If you’ve ever been to Bangkok, you’ll notice something right away: cars, a lot of cars. The city of 9 million suffers from near round the clock gridlock. The government reckons that the road system can accommodate 1.6 million vehicles, but just last year alone over 7 million were registered — more than 4 times what the road network can handle!
Just your typical daily traffic in Bangkok. Image by Nicholas Chu.
So to avoid driving, many commuters take Bangkok’s elevated rapid transit system: the BTS Skytrain. For those who can afford it, park and ride is a popular option.
Not surprisingly, parking can sometimes be problematic, especially at the more popular stations like Mo Chit.
Parking Lot at Mo Chit station. Image by Flickr user Julius.Hibbert.
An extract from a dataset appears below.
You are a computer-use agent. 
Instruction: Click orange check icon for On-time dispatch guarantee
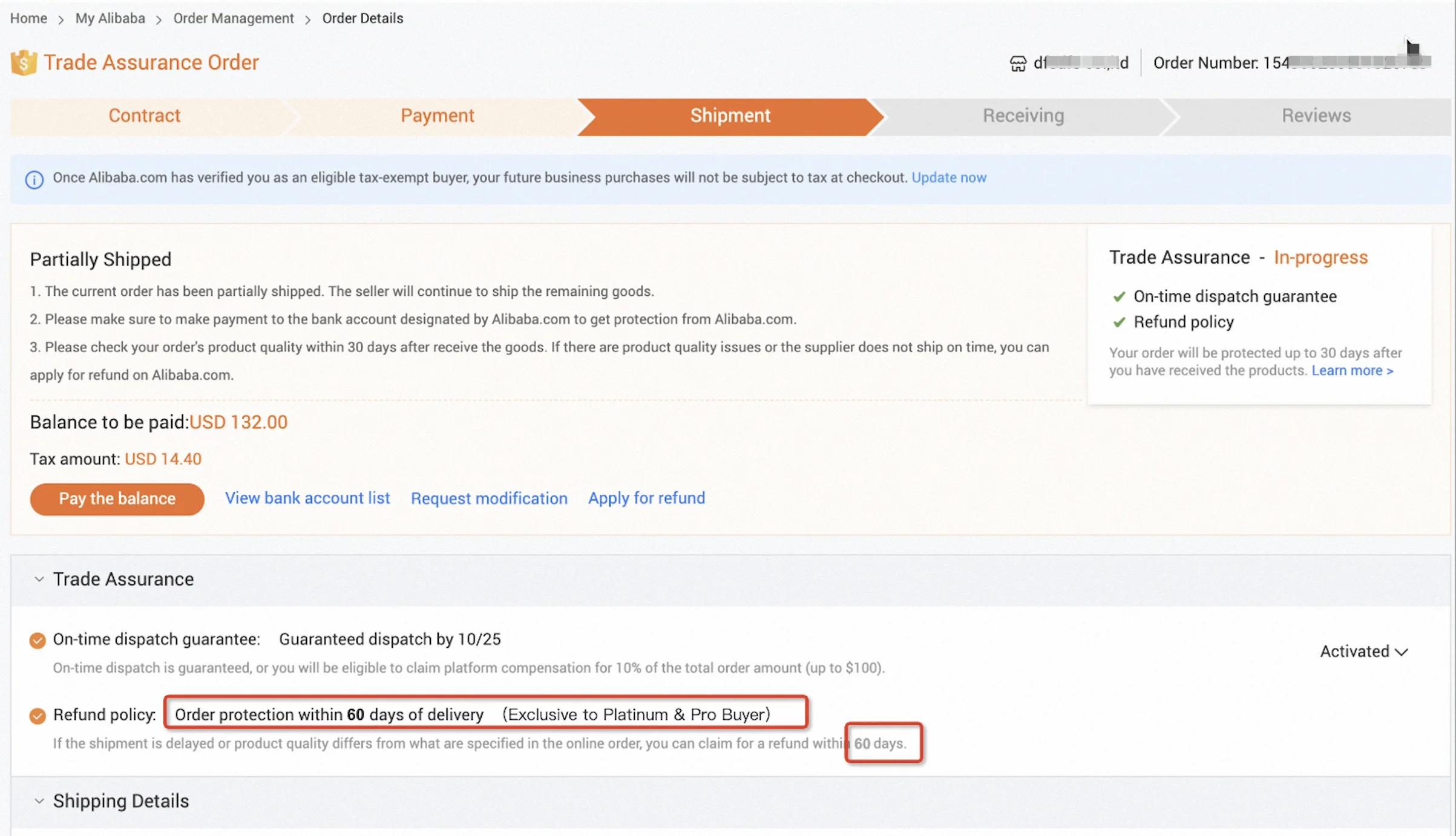pyautogui.click(x=38, y=640)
Since finding a parking spot during peak hours is incredibly difficult, locals have developed a very ingenious method of maximizing this limited resource. For those who park on the side of a roadway, as per local etiquette, drivers are expected to leave their cars in neutral so their cars can be pushed around by other motorists looking to park. And for those who park on a slope, you’ll need to slip rocks under your wheels to prevent it from sliding.
If you think that’s not bizarre or creative enough, many drivers have actually attached foam padding onto their bumpers so the cars aren’t scratched when being moved!
Foam bumpers. Image from news.voicetv.co.th.
Foam bumpers. Image from Matichon.
While I’m not sure if this concept will ever fly in North America, I’m personally always fascinated by how simple solutions can be used to solve everyday problems without the need to reinvent the wheel.